In the ongoing pursuit to tailor treatment to an individual’s specific disease, researchers at Duke University are attempting to identify molecular signatures that subclassify colorectal cancers (CRCs) into clinically relevant subgroups based on gene expression profiling. Although the CRC molecular subgroups are not yet ready to be applied to clinical practice, as is already standard practice in breast cancer, the findings push the field closer to being able to predict which CRC subgroups are likely to respond to specific therapies. (Abstract 339)

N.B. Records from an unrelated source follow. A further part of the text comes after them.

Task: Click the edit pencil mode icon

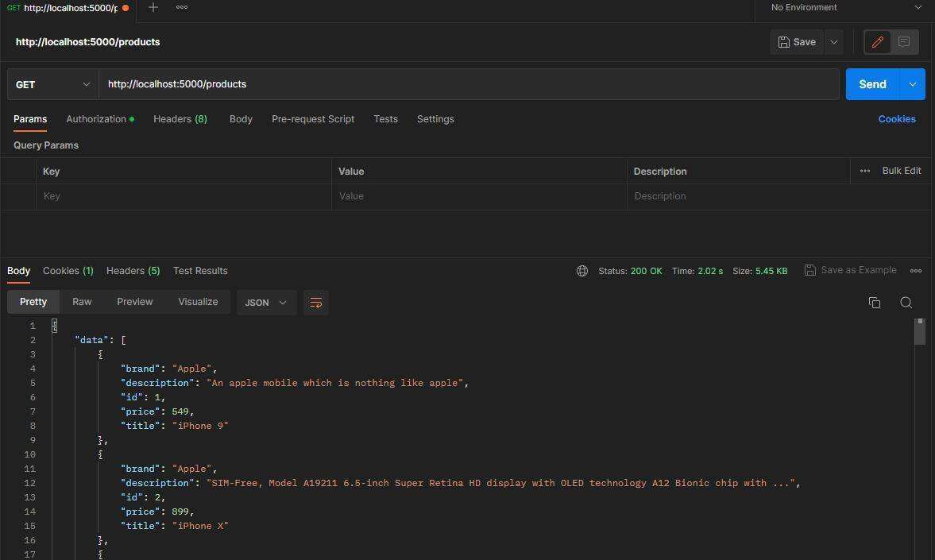Action: click(878, 42)
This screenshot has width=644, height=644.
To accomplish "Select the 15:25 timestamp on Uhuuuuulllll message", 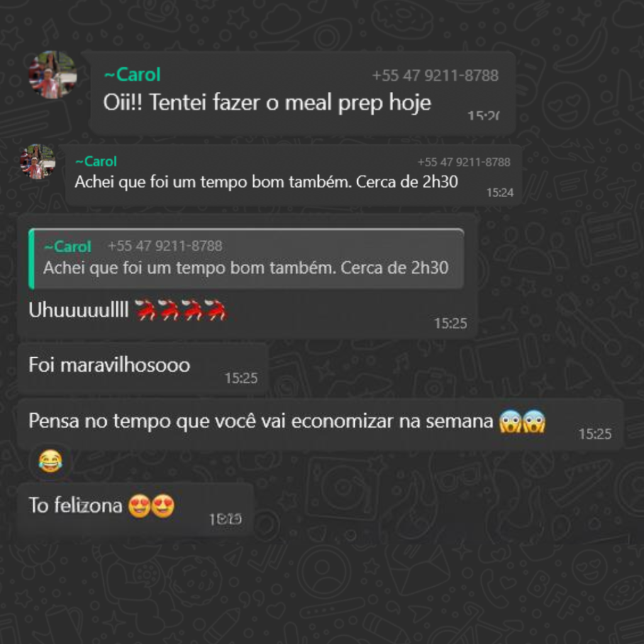I will (x=450, y=324).
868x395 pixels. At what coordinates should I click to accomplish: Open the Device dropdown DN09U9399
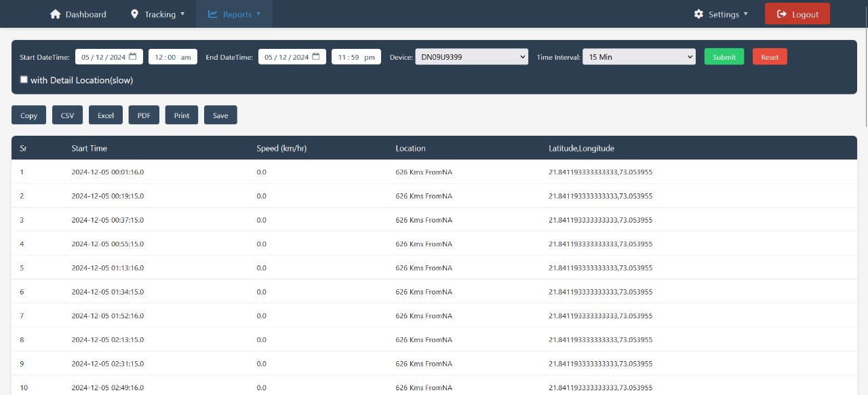(471, 57)

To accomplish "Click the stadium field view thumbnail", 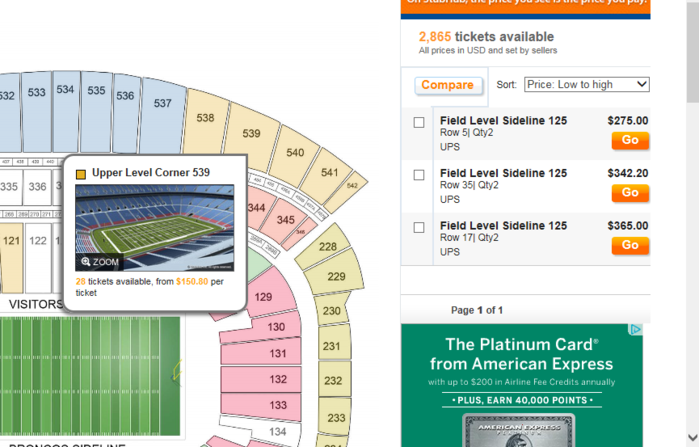I will point(154,225).
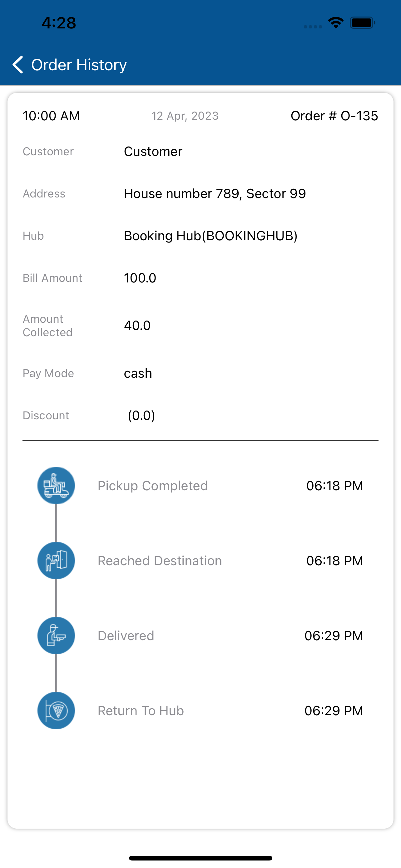
Task: Tap the Return To Hub pizza icon
Action: (x=56, y=711)
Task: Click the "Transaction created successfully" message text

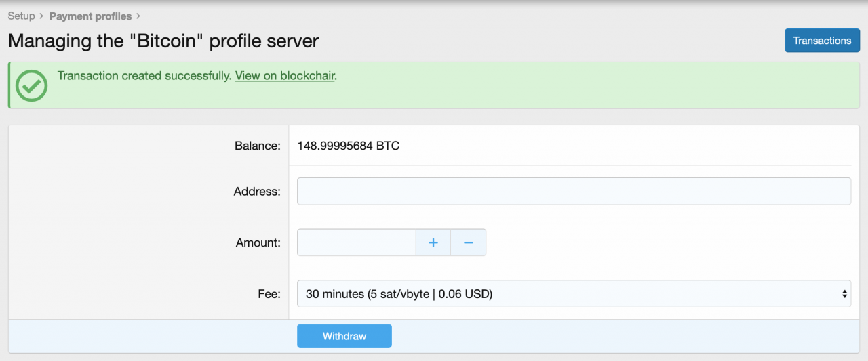Action: pyautogui.click(x=144, y=76)
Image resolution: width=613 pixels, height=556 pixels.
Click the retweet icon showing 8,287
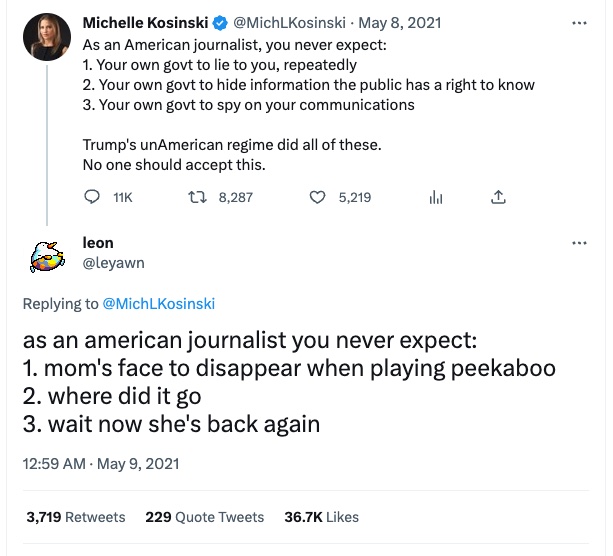pos(197,197)
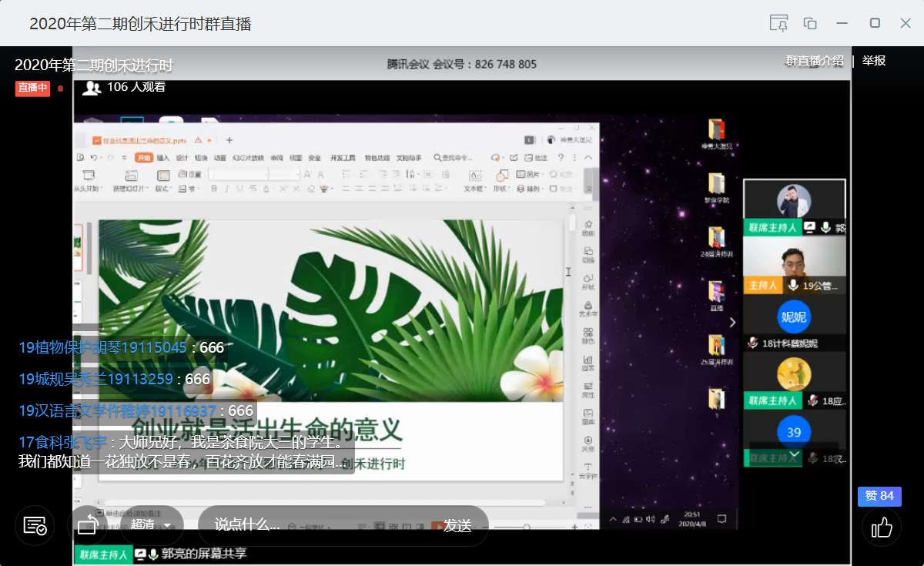Expand participant list with the down chevron
The width and height of the screenshot is (924, 566).
[795, 455]
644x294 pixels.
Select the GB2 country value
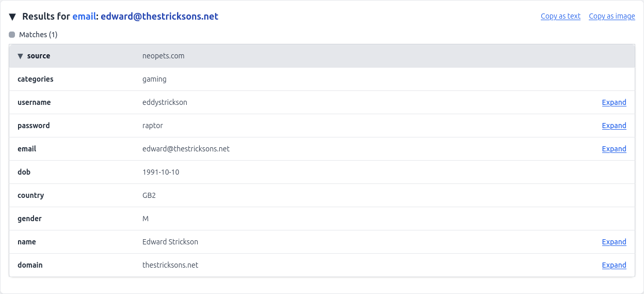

“These subgroups have prognostic implications for recurrence following surgical resection and may help to identify therapies in the adjuvant setting after resection of either primary or metastatic disease,” according to lead study investigator Joshua M. Uronis, PhD, of the Institute for Genome Sciences and Policy at Duke University. “The hope is that in the future we’ll be able to use a model like this to profile patients and more accurately guide drug selection, rather than just blindly choosing drugs to treat patients,” he told the Daily News.
The Duke investigators analyzed microarray data from 850 patients with predominantly primary CRC and 133 patients with predominantly metastatic CRC to identify general patterns of dysregulated pathway signaling. Computer analysis sifted out six distinct molecular subgroups of CRC.
Recurrence-free survival differed markedly across the six subgroups regardless of whether the analysis was restricted to patients with primary CRC (p = 0.0009) or metastatic CRC (p = 0.046).
Patient-derived CRC explant models developed by the Duke research group are being developed to validate drug sensitivity in vivo, with promising early results already seen.